Printed-circuit-board industry won't surpass past highs before 2004

DECEMBER 17--The printed-circuit-board market reached a bottom in 2001, with worldwide sales expected to increase slightly in 2002.

DECEMBER 17--The printed-circuit-board (PCB) market reached a bottom in 2001, with worldwide sales expected to increase slightly in 2002. However, exceeding the levels posted in 2000, when global revenues topped $42 billion, will not happen for some time. Weaknesses in several tech sectors are to blame, including telecom, medical, and the broader information technology industry, according to research conducted by Allied Business Intelligence (ABI; Oyster Bay, NY; alliedworld.com). "Given current market conditions, the PCB industry will take about four or five years to reach the level attained in 2000," states Edward Rerisi, director of research at ABI. "The PCB market is strongly correlated with the electronic equipment industry. As this industry recovers, so will the PCB market," he adds.

With nearly 2000 companies actively engaged in PCB production, ABI contends that only the most technically advanced will weather this storm. Smaller companies may be pushed out of the market unless they successfully cater to a niche application.

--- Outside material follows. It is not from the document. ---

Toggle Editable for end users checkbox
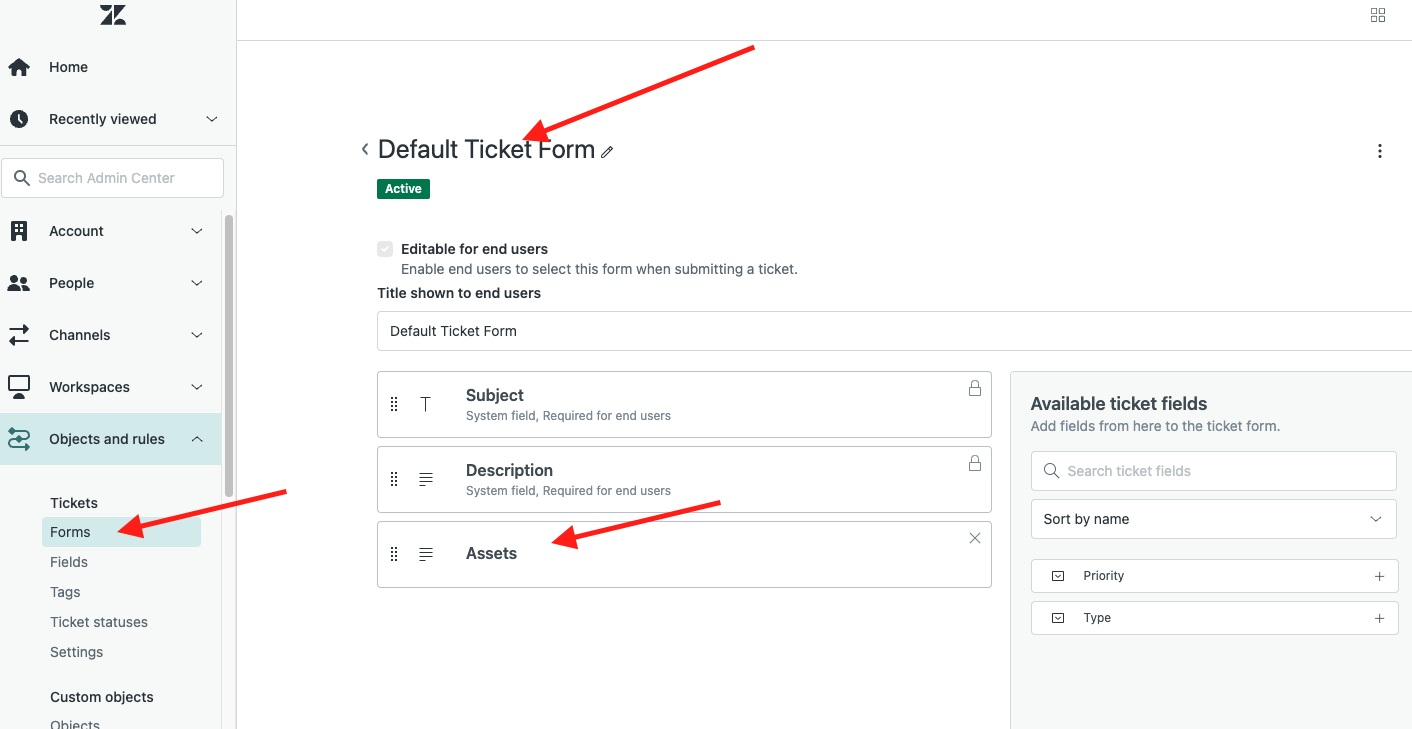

Further pressure mounts as Asian players continue to take advantage of their reduced labor and overhead expenses. Additionally, Asian PCB manufacturers benefit from their proximity to equipment production, typically outsourced in the region. According to ABI, this region will boast the highest growth rate going forward.

These trends are identified in a new research study by ABI, "Printed Circuit Boards: A Global Examination of the Printed Circuit Board, Contract Electronic Manufacturing, Semiconductor and Electrical Equipment Industries." The report also examines the trends in the markets for contract electronic manufacturers, semiconductors, and electronic equipment.